[[ RECORD SET open ]]

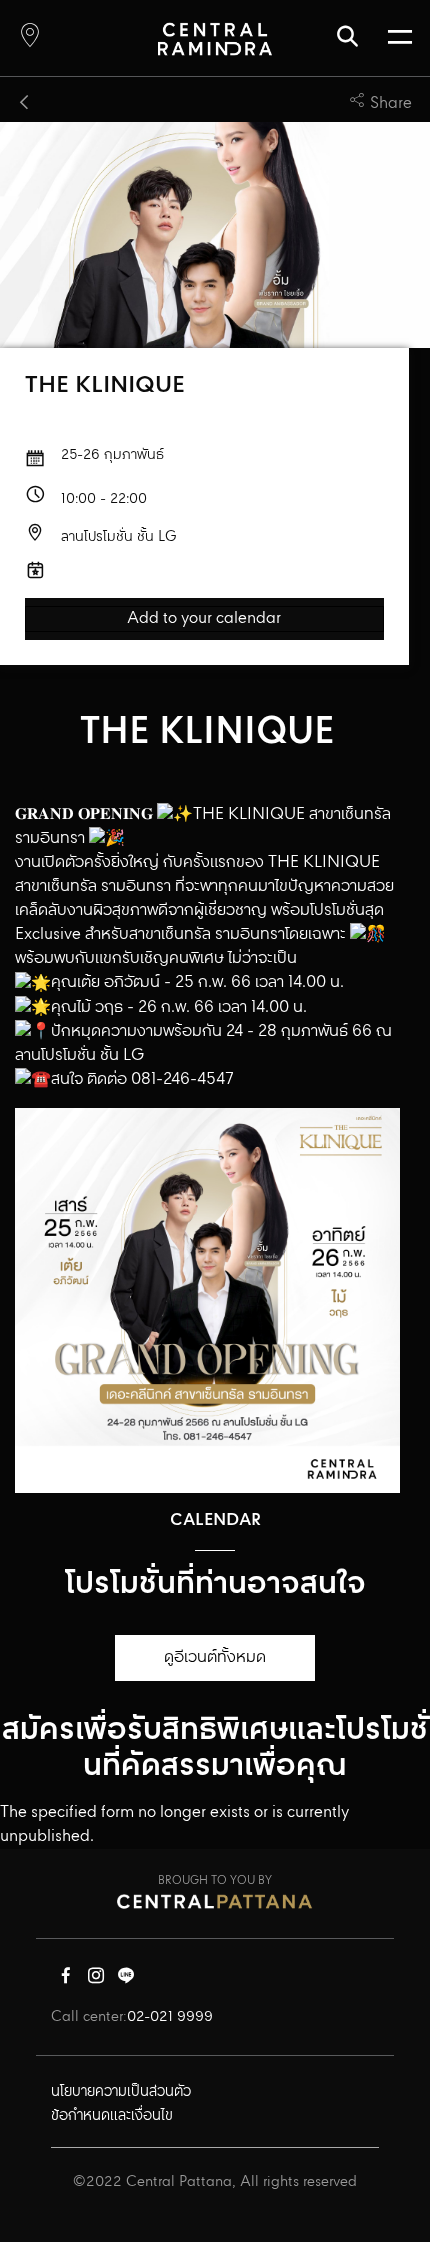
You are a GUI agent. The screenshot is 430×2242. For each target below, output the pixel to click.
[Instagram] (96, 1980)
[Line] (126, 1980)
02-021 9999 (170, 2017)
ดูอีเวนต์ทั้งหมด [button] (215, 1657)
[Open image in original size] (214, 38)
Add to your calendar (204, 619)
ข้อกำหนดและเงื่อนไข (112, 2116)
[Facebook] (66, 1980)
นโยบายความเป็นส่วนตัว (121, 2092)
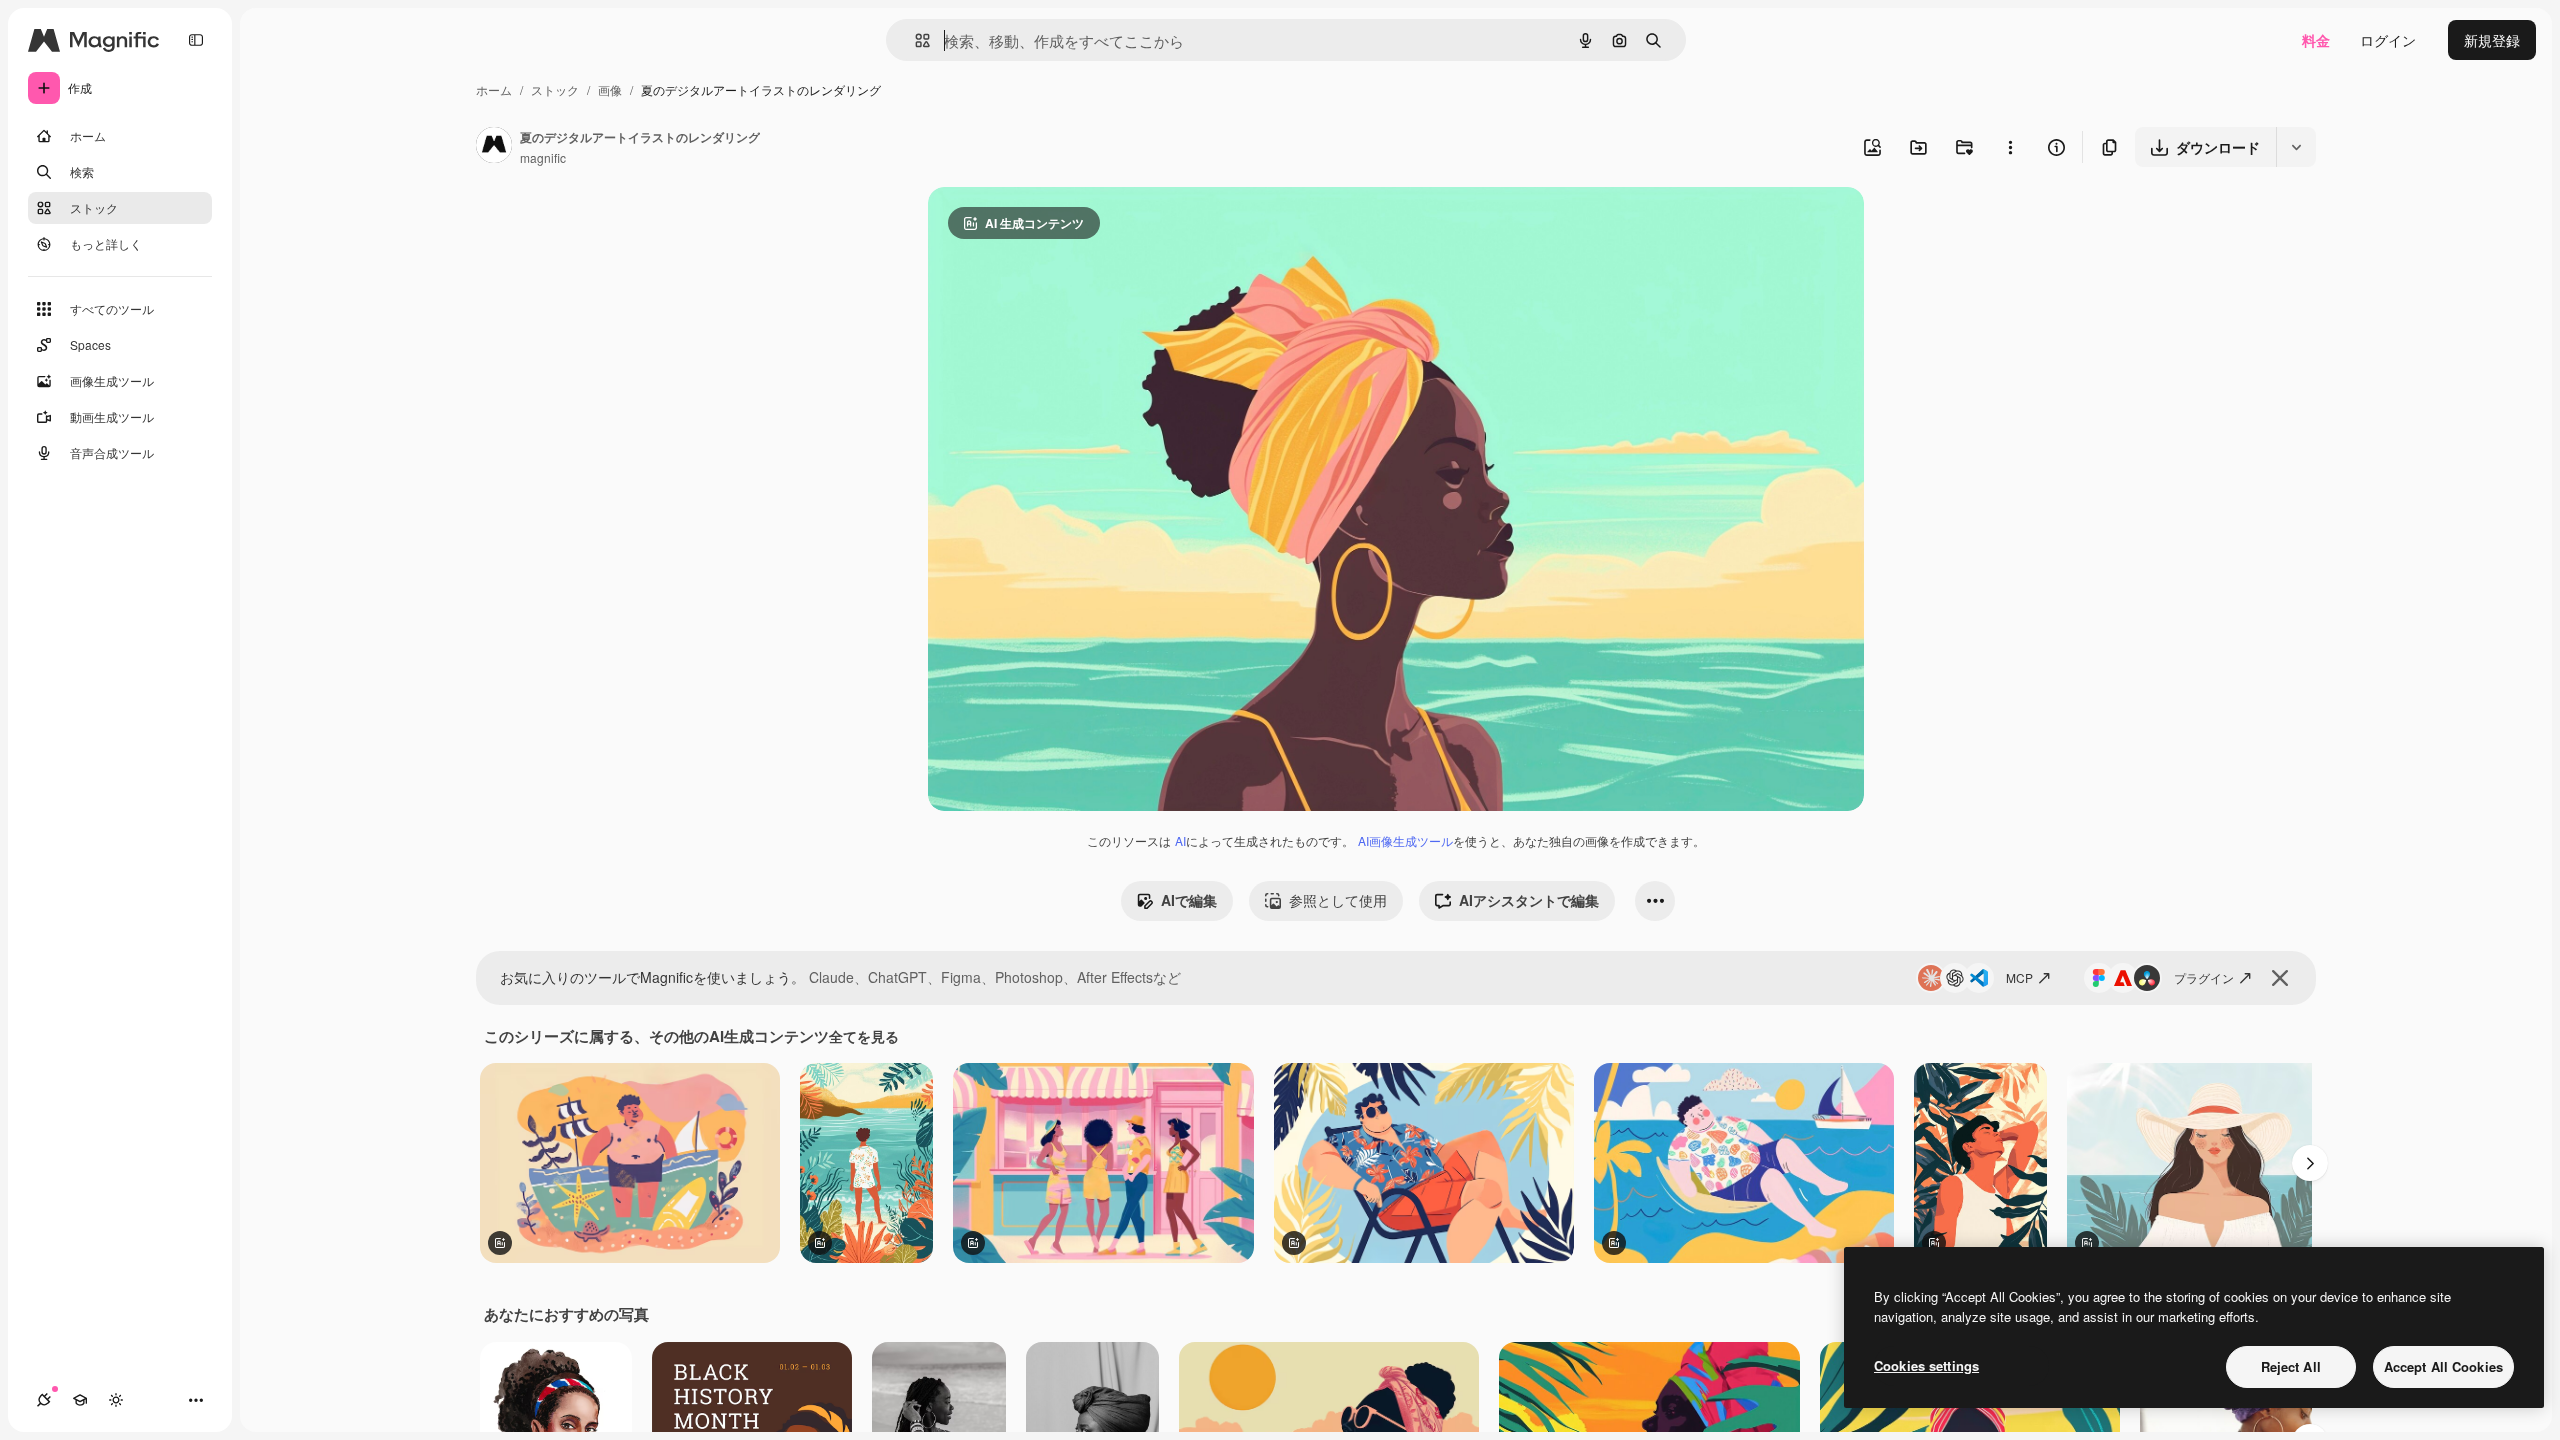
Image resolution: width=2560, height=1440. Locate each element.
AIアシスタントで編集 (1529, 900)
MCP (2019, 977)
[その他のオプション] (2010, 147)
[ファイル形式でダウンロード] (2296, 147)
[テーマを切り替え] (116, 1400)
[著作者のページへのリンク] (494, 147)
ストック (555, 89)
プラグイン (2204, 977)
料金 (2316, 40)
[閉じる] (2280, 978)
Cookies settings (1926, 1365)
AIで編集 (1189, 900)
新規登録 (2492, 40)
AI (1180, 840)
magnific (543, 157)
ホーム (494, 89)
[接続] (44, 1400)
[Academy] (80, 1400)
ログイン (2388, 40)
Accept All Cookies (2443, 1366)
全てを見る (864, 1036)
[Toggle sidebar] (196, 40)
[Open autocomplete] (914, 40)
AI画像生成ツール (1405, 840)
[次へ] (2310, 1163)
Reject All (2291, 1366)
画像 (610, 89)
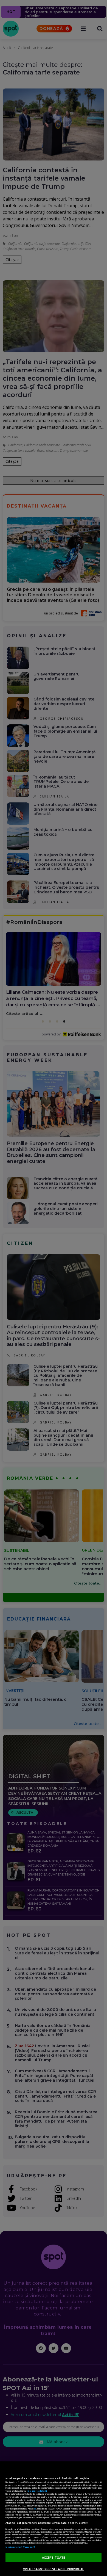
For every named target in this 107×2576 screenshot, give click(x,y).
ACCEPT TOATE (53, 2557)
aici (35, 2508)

[[ RECORD SET closed ]]

Please copy the lines above, starting at the one that holds "ログイン (2388, 40)" and stopping after the last line, exactly as they appear and minus the pictures.

ログイン (2388, 40)
Accept All Cookies (2443, 1366)
全てを見る (864, 1036)
[Toggle sidebar] (196, 40)
[Open autocomplete] (914, 40)
AI画像生成ツール (1405, 840)
[次へ] (2310, 1163)
Reject All (2291, 1366)
画像 (610, 89)
For every named target in this 107×2576 screenshot, give click(x,y).
ACCEPT TOATE (53, 2557)
aici (35, 2508)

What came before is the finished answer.